A Data Availability Statement is a brief document which details where supporting data are available, and how the data can be accessed and reused. It should list specific restrictions, if any. If the data underlying the study cannot be made available or reused, the Data Availability Statement should describe as completely as possible the process needed to reproduce the results of the study.

A Data Availability Statement is usually required for a journal publication; however, the same concept is very useful at the completion of a project, or your PhD thesis, especially if you are leaving your institution. In such cases, it is a good idea to also indicate what data will still be available on the local server, how it can be accessed, who will be managing from now on, and where to find more detailed information on this data as a data management plan.

This statement is different from a published data paper which usually includes a lot more information and refers to a specific dataset. A Data Availability Statement includes only how to access the data, but it refers to all the datasets used in the study.

Examples#

Here are a few examples copied from the American Meteorological Society website, to show what is usually included. If you are doing this at the end of a project and you are leaving behind data on the local server, appoint a new data custodian, and put all relevant information in a data management plan, and then list this too.

  1. Datasets are available in a funder-mandated or public (institutional, general, or subject-specific) repository that assigns persistent identifiers to datasets.

    • Example: “All sea ice concentration data created or used during this study are openly available from the NASA National Snow and Ice Data Center Distributed Active Archive Center at https://doi.org/10.5067/8GQ8LZQVL0VL as cited in Cavalieri et al. (1996).”

  2. Datasets published in the literature.

    • Example: Datasets for this research are included in Anderson et al. (2019).

  3. Datasets derived from public resources and made available with the article.

    • Example 1: Data analyzed in this study were a re-analysis of existing data, which are openly available at locations cited in the reference section. Further documentation about data processing is available at [repository name] at [insert DOI here].

    • Example 2: Datasets analyzed during the current study are available in the [repository name] [identifying doi or persistent URL] [Reference number]. These datasets were derived from the following public domain resources: [list resources and their URLs].

  4. Data sharing not applicable (e.g., for review articles or theory-based articles).

    • Example: “No datasets were generated or analyzed during the current study.”

  5. Datasets that are restricted and not publicly available.

    • Example 1: “Due to its proprietary nature, supporting data cannot be made openly available. Further information about the data and conditions for access are available at the [repository name] at [insert DOI here].”

    • Example 2: “Due to confidentiality agreements, supporting data can only be made available to bona fide researchers subject to a non-disclosure agreement. Details of the data and how to request access are available from [data manager contact info] at [institution where data reside].”

    • Example 3: “Due to privacy and ethical concerns, neither the data nor the source of the data can be made available.”

  6. No valid data repositories exist. In rare cases where no valid data repositories are identified after reviewing all resources, including information specified on the Data Archiving Guidance page, authors must provide a transparent process for making the data available to others.

    • Example 1: “The dataset on which this paper is based is too large to be retained or publicly archived with available resources.

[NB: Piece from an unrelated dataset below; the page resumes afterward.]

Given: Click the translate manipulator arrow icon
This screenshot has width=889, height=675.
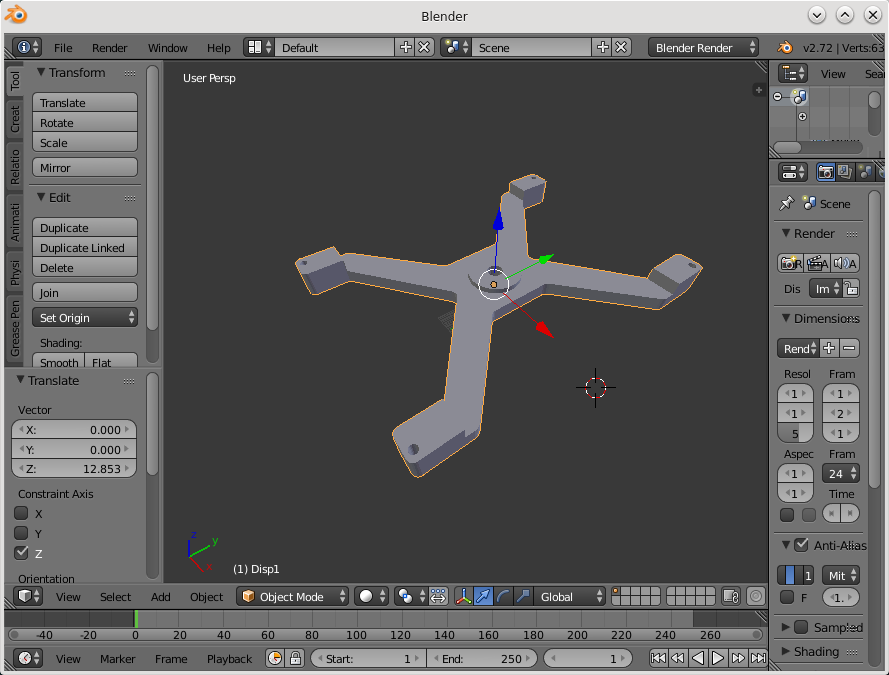Looking at the screenshot, I should pyautogui.click(x=483, y=596).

Documentation and methods used to support this study are available from [data manager contact info] at [institution].”

    • Example 2: “The authors were unable to find a valid data repository for the data used in this study. These data are available from [data manager contact info] at [host institution].”

    • Example 3: “The numerical model simulations upon which this study is based are too large to archive or to transfer. Instead, we provide all the information needed to replicate the simulations; we used model version [V#.#]. The model code, compilation script, initial and boundary condition files, and the namelist settings are available at [DOI or permanent URL].”